Do tax cuts for the wealthy represent the will of God?
What might normally be an impertinent and perhaps offensive question suddenly seems entirely reasonable after hearing George W. Bush’s ungrammatical but passionate pledge to defend the tax cuts his administration provided to the richest, smallest segment of American citizens, at the cost of his own life if need be. The vow he uttered during his town-hall meeting in California over the weekend-”Not over my dead body will they raise your taxes!”-was the strongest he’s made on any subject since his promise to deliver Osama bin Laden to justice “dead or alive.”
Even allowing for hyperbole, such edgy remarks indicate what matters most to Mr. Bush. For the moment, however, he appears more capable of fulfilling the former promise than the latter. And since it has lately become respectable to discuss his elevation to the nation’s highest office as a matter of divine will, Mr. Bush’s deep determination to empty the Treasury into the pockets of friends and supporters may likewise signify the unknowable agenda of the Almighty.
Unbelievers will scoff at such notions, but in the wake of Sept. 11, the idea that a higher power ordained the inauguration of Mr. Bush is no longer confined to the loonier fringes of the religious right. While the President and the First Lady modestly demur whenever this topic comes up, others around the Oval Office assert that they are convinced. “I think President Bush is God’s man at this hour,” a top White House aide told a religious publication not long ago. Ralph Reed, the former director of the Christian Coalition who now chairs the G.O.P. in Georgia, says his fellow evangelicals believe God selected the President because “He knew George Bush had the ability to lead in this compelling way.”
Nor is this revelation confined solely to Protestant conservatives.
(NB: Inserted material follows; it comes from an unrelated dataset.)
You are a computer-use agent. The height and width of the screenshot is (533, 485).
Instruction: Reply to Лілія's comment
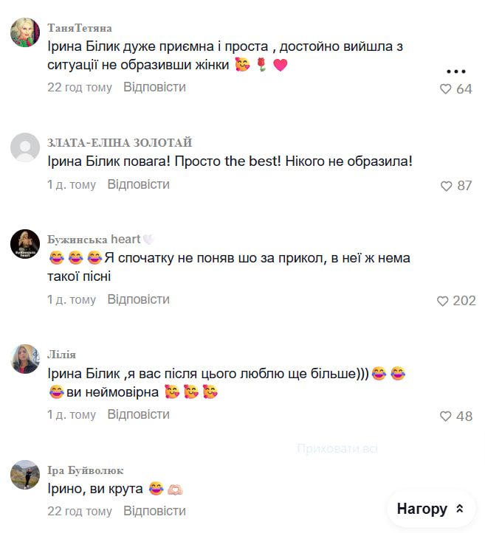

Two days before Christmas, Rudolph Giuliani, a devout but not excessively rigorous Catholic, announced his own opinion that “there was some divine guidance in the President being elected.” In this sentiment, the Time magazine “Man of the Year” was swiftly seconded by a Catholic bishop. (Again, a skeptic might impiously wonder why the Lord didn’t simply bless Mr. Bush with the actual majority of votes. But faith is nothing without mystery.)
The implications of all this are obviously profound. If the President is indeed guided by Providence in lavishing additional billions upon those who already enjoy so much material abundance-even while the numbers of unemployed, uninsured and homeless soar-then his ascension may represent a millennial reversal of heavenly policy.
Until now, few directives have been clearer than the guidance enunciated by prophets of both the Old and New Testaments regarding earthly greed. “Woe to you who are rich,” Jesus told his disciples, “for you have already received your comfort.” The impoverished carpenter also reportedly informed a well-heeled acquaintance that it is “easier for a camel to go through the eye of a needle than for a rich man to enter the kingdom of God.” His best-known speech included the admonition that “you cannot serve both God and Mammon.”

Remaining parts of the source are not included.